(Dataset entries)
------------

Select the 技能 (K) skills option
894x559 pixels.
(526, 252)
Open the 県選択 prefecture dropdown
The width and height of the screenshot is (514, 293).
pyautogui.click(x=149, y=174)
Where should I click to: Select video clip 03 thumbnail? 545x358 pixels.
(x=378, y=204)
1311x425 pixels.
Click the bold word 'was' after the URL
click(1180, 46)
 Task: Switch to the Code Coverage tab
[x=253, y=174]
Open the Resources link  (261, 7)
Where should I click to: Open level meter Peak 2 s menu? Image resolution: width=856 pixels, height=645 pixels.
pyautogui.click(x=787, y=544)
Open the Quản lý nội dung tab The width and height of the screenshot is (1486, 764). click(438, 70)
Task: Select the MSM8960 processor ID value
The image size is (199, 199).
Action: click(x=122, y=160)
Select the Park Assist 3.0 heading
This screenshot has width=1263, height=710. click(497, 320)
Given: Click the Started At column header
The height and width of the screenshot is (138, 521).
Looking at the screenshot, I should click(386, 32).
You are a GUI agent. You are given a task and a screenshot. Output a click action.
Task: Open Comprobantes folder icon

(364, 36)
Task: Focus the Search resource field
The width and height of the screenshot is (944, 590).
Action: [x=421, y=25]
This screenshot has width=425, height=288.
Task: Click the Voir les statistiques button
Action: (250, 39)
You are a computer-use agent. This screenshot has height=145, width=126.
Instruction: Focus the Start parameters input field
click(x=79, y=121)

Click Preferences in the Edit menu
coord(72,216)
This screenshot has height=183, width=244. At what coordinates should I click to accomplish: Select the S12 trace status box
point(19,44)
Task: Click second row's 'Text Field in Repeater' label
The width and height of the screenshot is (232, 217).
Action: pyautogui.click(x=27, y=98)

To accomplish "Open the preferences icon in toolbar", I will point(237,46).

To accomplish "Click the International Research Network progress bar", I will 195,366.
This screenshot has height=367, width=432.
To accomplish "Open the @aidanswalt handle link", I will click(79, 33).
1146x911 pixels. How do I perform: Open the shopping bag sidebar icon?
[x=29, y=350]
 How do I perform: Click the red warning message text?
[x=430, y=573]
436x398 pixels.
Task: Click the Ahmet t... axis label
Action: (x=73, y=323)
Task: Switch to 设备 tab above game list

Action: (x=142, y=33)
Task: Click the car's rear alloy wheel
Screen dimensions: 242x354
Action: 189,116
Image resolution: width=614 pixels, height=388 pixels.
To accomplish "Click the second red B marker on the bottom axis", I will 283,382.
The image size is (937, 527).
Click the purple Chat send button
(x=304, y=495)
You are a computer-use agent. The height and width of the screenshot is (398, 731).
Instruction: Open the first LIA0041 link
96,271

------------

Problem details
Could you reproduce all the records exactly?

Result of this task
Select the 技能 (K) skills option
894x559 pixels.
(526, 252)
Open the 県選択 prefecture dropdown
The width and height of the screenshot is (514, 293).
pyautogui.click(x=149, y=174)
Where should I click to: Select video clip 03 thumbnail? 545x358 pixels.
(x=378, y=204)
1311x425 pixels.
Click the bold word 'was' after the URL
click(1180, 46)
 Task: Switch to the Code Coverage tab
[x=253, y=174]
Open the Resources link  (261, 7)
Where should I click to: Open level meter Peak 2 s menu? Image resolution: width=856 pixels, height=645 pixels.
pyautogui.click(x=787, y=544)
Open the Quản lý nội dung tab The width and height of the screenshot is (1486, 764). click(438, 70)
Task: Select the MSM8960 processor ID value
The image size is (199, 199).
Action: click(x=122, y=160)
Select the Park Assist 3.0 heading
This screenshot has width=1263, height=710. click(497, 320)
Given: Click the Started At column header
The height and width of the screenshot is (138, 521).
Looking at the screenshot, I should click(386, 32).
You are a GUI agent. You are given a task and a screenshot. Output a click action.
Task: Open Comprobantes folder icon

(364, 36)
Task: Focus the Search resource field
The width and height of the screenshot is (944, 590).
Action: [x=421, y=25]
This screenshot has width=425, height=288.
Task: Click the Voir les statistiques button
Action: (250, 39)
You are a computer-use agent. This screenshot has height=145, width=126.
Instruction: Focus the Start parameters input field
click(x=79, y=121)

Click Preferences in the Edit menu
coord(72,216)
This screenshot has height=183, width=244. At what coordinates should I click to accomplish: Select the S12 trace status box
point(19,44)
Task: Click second row's 'Text Field in Repeater' label
The width and height of the screenshot is (232, 217).
Action: pyautogui.click(x=27, y=98)

To accomplish "Open the preferences icon in toolbar", I will point(237,46).

To accomplish "Click the International Research Network progress bar", I will 195,366.
This screenshot has height=367, width=432.
To accomplish "Open the @aidanswalt handle link", I will click(79, 33).
1146x911 pixels. How do I perform: Open the shopping bag sidebar icon?
[x=29, y=350]
 How do I perform: Click the red warning message text?
[x=430, y=573]
436x398 pixels.
Task: Click the Ahmet t... axis label
Action: (x=73, y=323)
Task: Switch to 设备 tab above game list

Action: (x=142, y=33)
Task: Click the car's rear alloy wheel
Screen dimensions: 242x354
Action: 189,116
Image resolution: width=614 pixels, height=388 pixels.
To accomplish "Click the second red B marker on the bottom axis", I will 283,382.
The image size is (937, 527).
Click the purple Chat send button
(x=304, y=495)
You are a computer-use agent. The height and width of the screenshot is (398, 731).
Instruction: Open the first LIA0041 link
96,271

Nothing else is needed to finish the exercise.